The comparisons that fluttered around Rudez’s name the first time he was mentioned in the NBA Draft crop were to Hedo Turkoglu, a get-by guy who never really proved to be anything beyond special when given more minutes than a bench player should receive. Both were/are great 3-point-shooting international talent and not famously known for their defense. (Although Turkoglu ended up being and they have very similar, if not the same, frames). A comparison that I see playing out in real life for Rudez is a poor man’s Danilo Gallinari, but one that’s more efficient from long distance. Gallinari, standing at 6-10, 225 pounds, matches the frames of both Turkoglu and Rudez, but demands the ball much more frequently than Rudez. In 32.5 MPG during the 2012-2013 season, Gallinari chucked up the ball 12.3 times, which is around the rate at which Rudez shot for per 40 minutes. You’ll pretty much know what you’ll be getting from Rudez off the bench, but he won’t have as high as a usage rate as Gallinari, who had a usage rate of 21.3 in his most recent NBA season.
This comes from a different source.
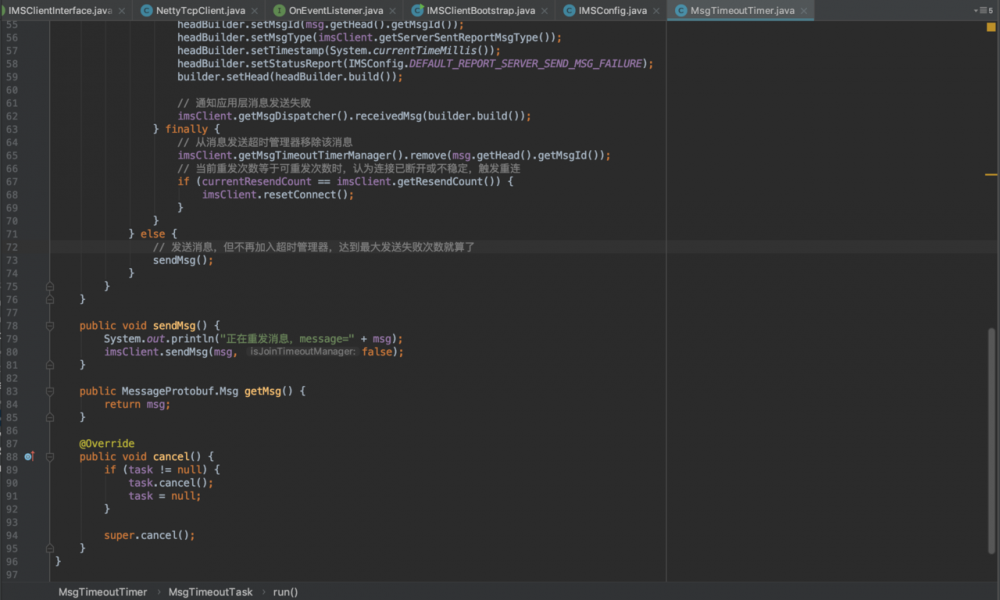Close the MsgTimeoutTimer.java tab
This screenshot has width=1000, height=600.
tap(804, 10)
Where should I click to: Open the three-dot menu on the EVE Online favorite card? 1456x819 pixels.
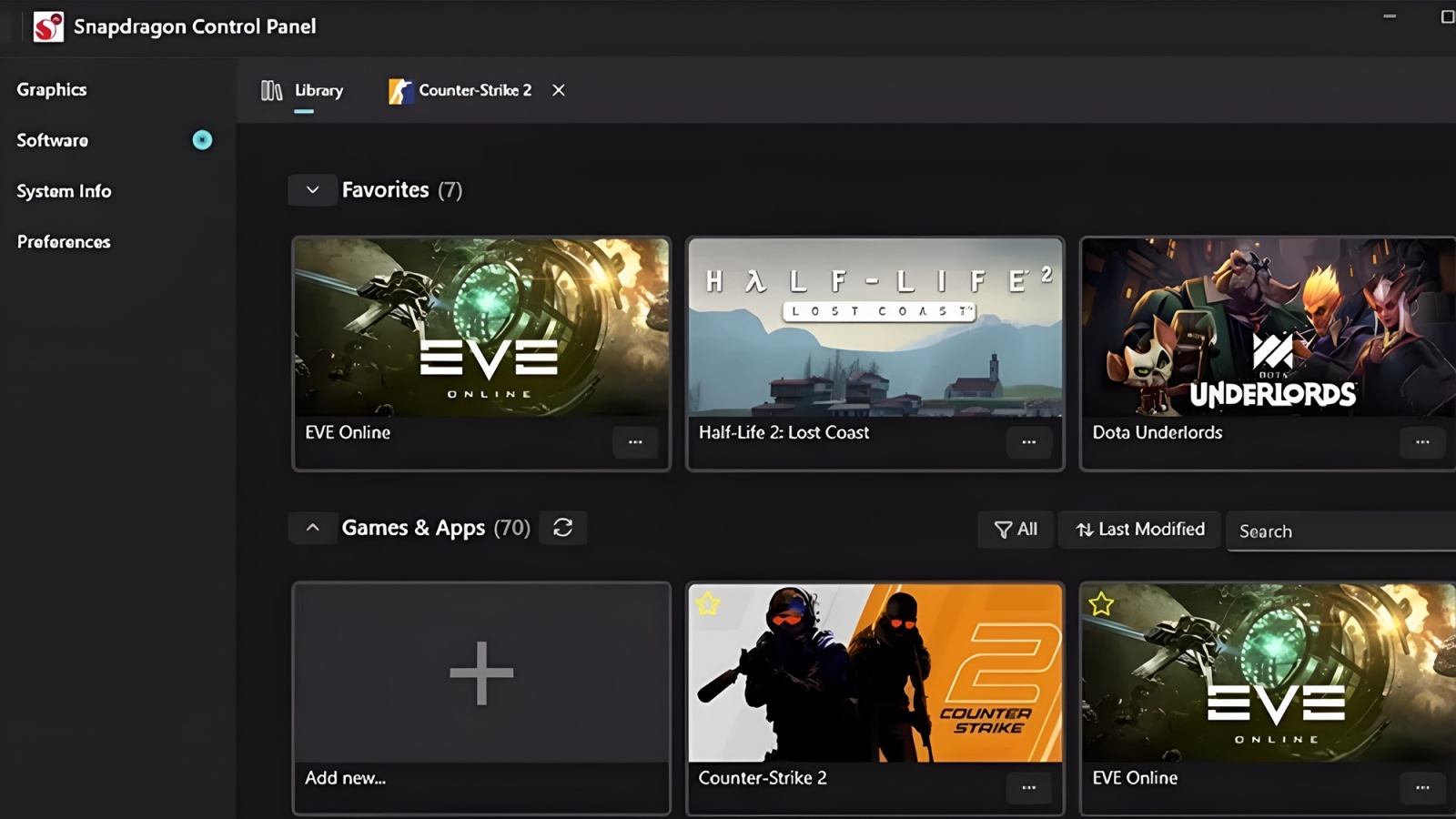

How Does He Fit on the Cavaliers?

His outside shooting, low usage rate, surprisingly good ball-handling skills, ability to bang down low with bigger opponents and maturity makes him a pretty potential free agent nice pickup if the Cavs go the route of not re-signing Miles and/or Gee. He’s capable of picking up for the defensive presence that Miles was at times for the Cavs and has a stroke that will have Cleveland calling for him to come off the bench late in close games. He can create his own long-distance attempts and even takes it to the rim from time to time. He’s a role player that the Cavs could use on their roster.

Correction: As Damjan Rudez is a free agent – and not a draft eligible prospect – this article was amended to reflect that on June 15, 2014 at at 10:53 a.m.